> What is being asked
Please list every line in the listing below that contains the string "Instruction", copying each such line in full.

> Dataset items
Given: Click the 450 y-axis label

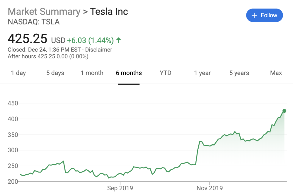Looking at the screenshot, I should click(x=13, y=103).
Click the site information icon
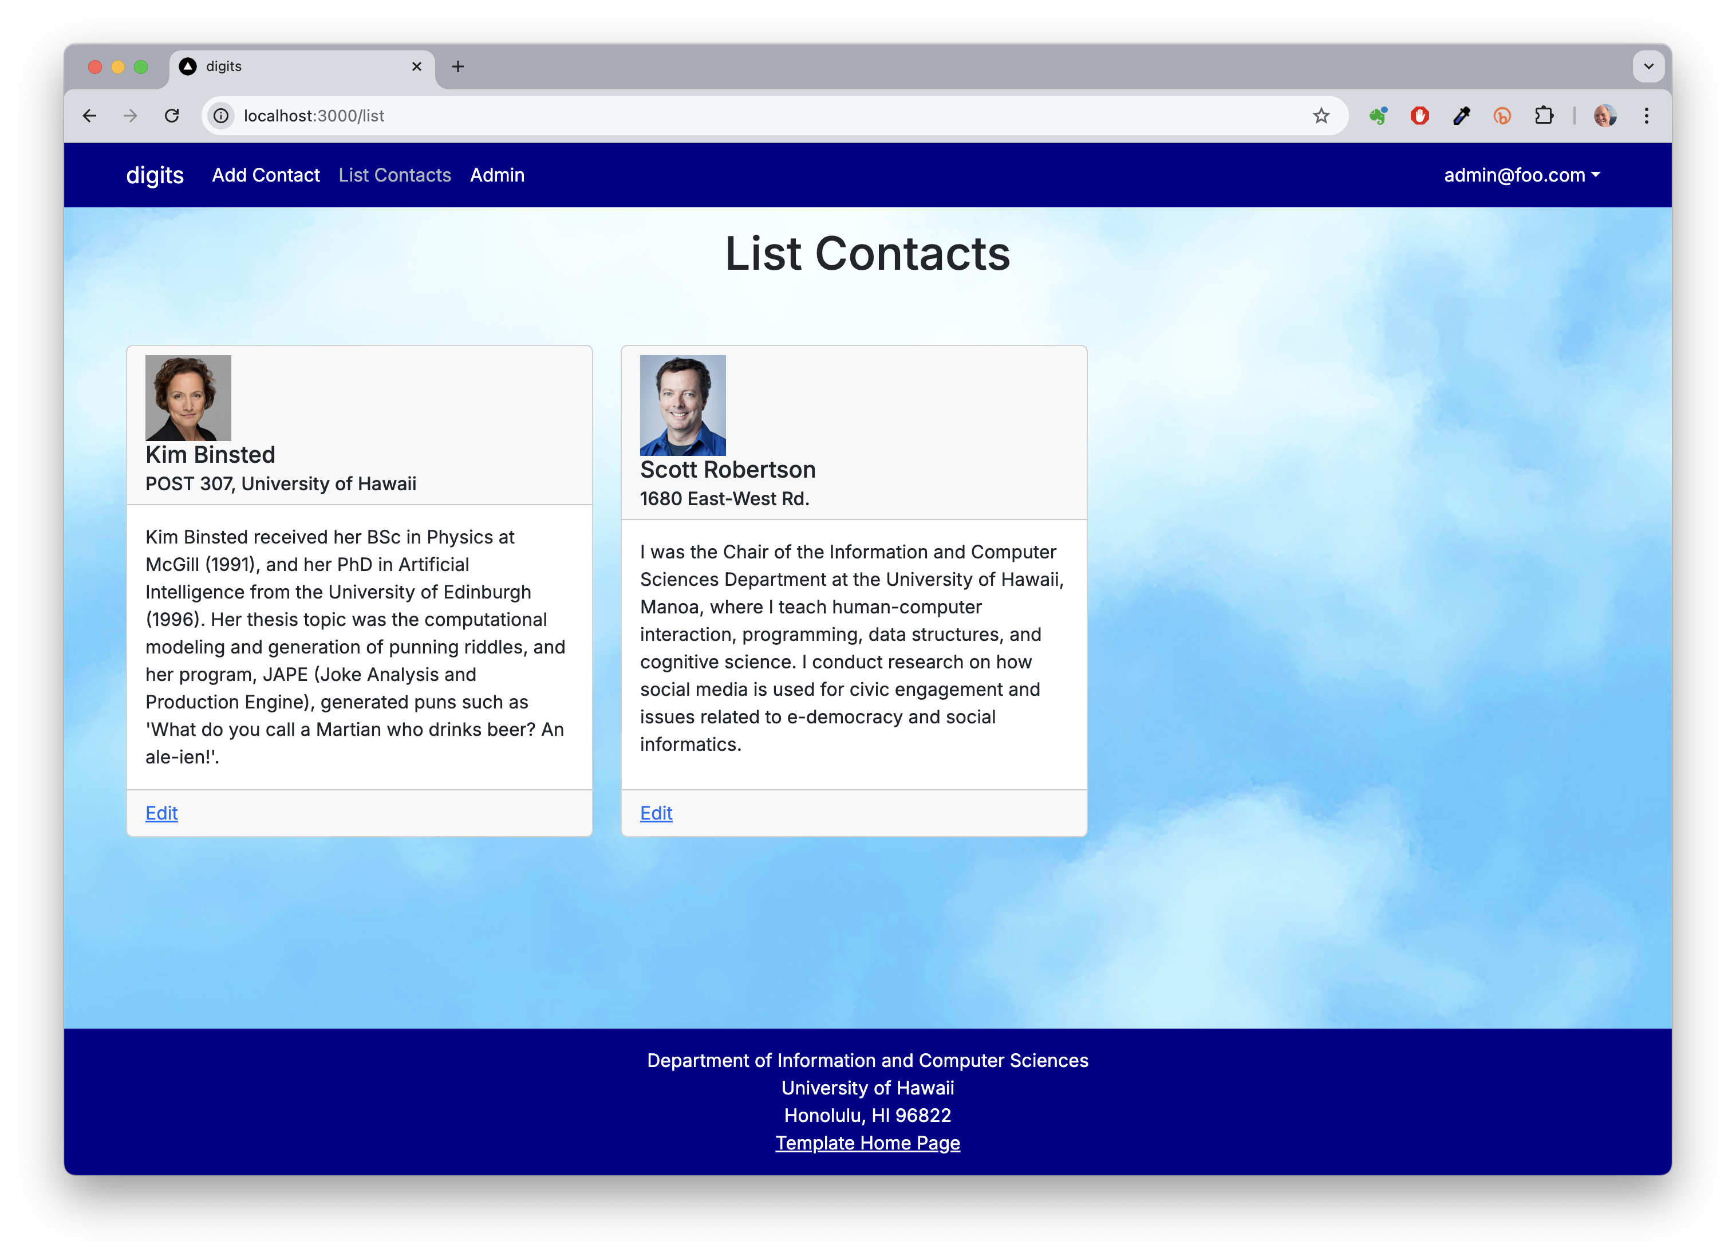 pos(221,116)
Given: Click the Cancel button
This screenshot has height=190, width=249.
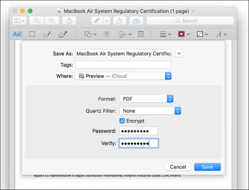Looking at the screenshot, I should tap(178, 167).
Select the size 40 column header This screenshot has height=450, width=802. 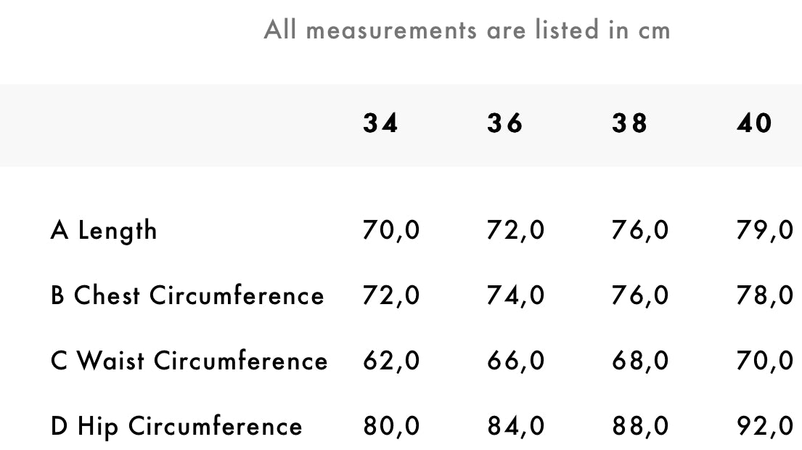754,124
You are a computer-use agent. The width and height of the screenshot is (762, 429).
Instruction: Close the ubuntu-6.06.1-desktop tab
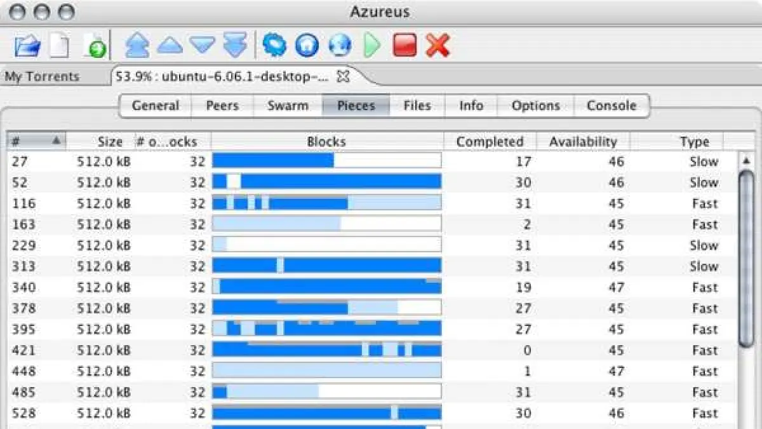point(343,77)
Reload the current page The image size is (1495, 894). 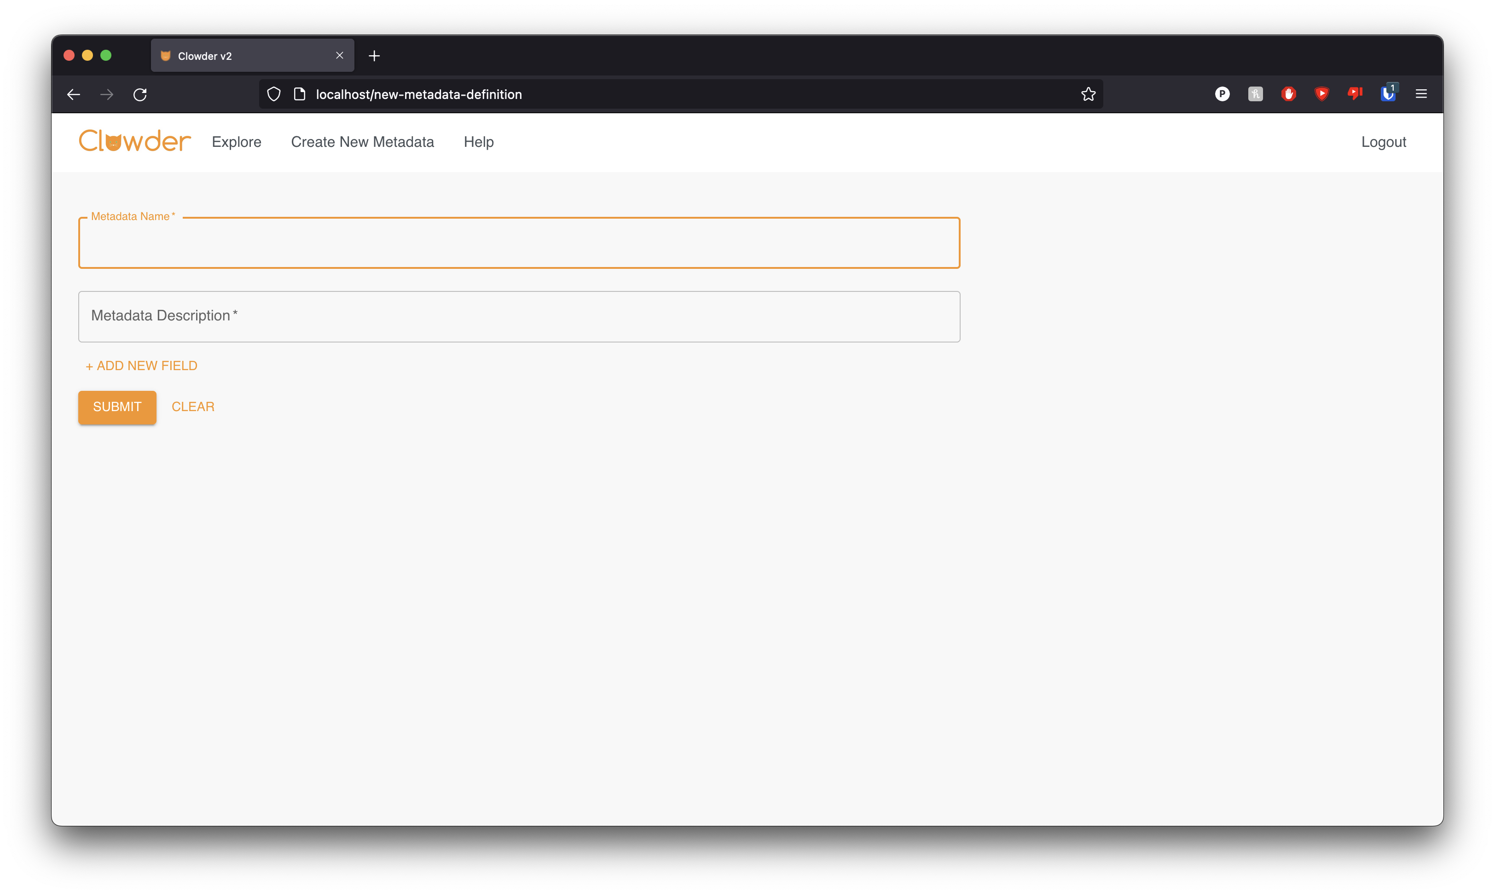click(140, 95)
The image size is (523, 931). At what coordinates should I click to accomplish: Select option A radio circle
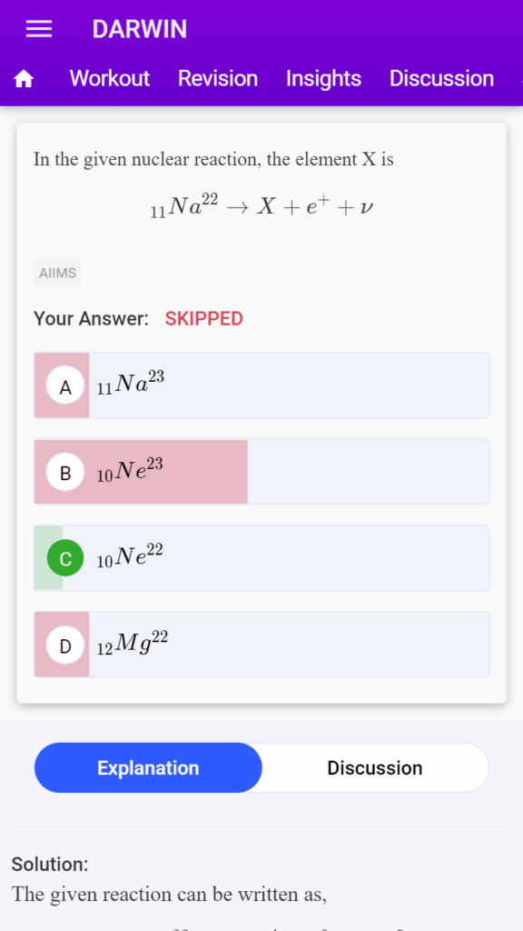click(x=65, y=386)
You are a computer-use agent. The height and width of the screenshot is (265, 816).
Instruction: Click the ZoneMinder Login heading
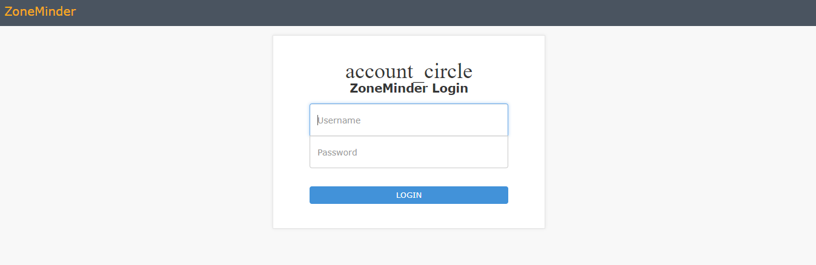point(409,88)
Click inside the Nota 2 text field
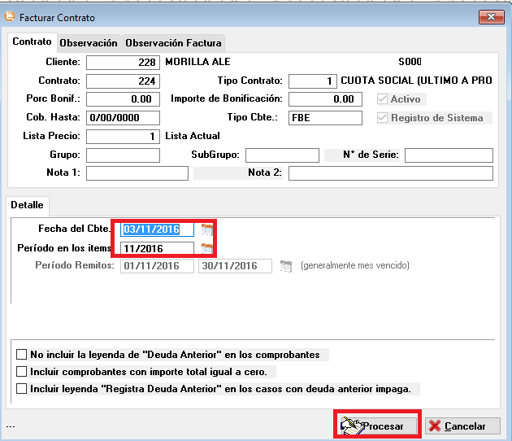512x441 pixels. pyautogui.click(x=390, y=173)
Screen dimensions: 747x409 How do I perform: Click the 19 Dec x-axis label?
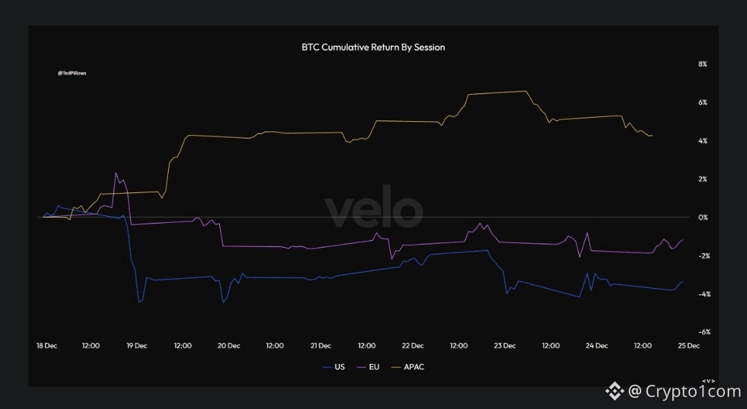137,345
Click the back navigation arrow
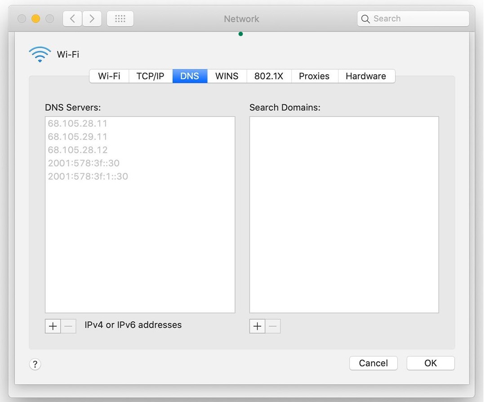Image resolution: width=485 pixels, height=402 pixels. [x=72, y=18]
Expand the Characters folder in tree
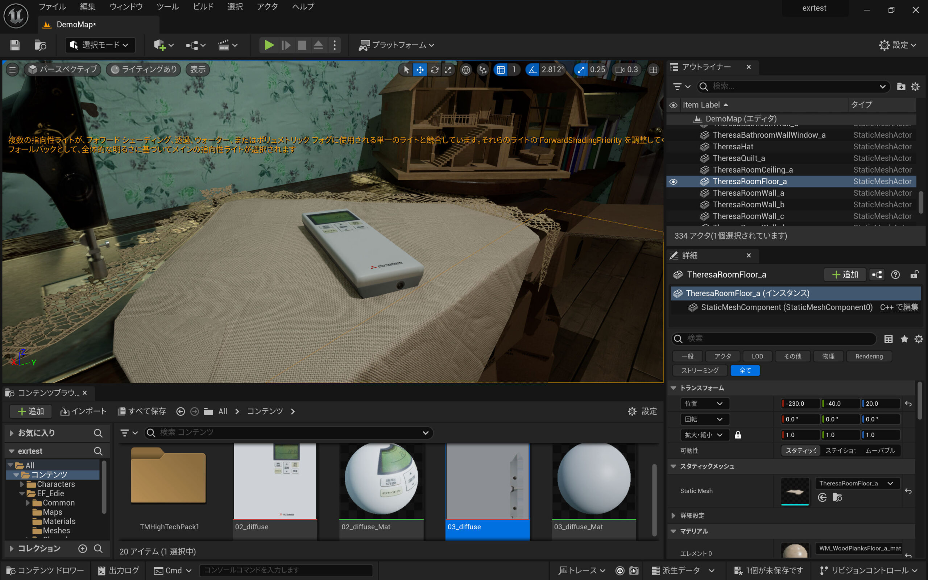Viewport: 928px width, 580px height. (x=22, y=484)

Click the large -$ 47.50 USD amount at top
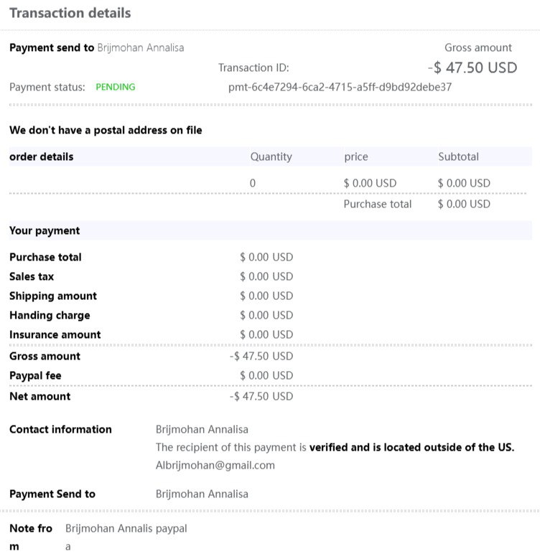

> Task output
Instruction: Close the ubuntu-6.06.1-desktop tab
Instruction: Click the ZoneMinder Login heading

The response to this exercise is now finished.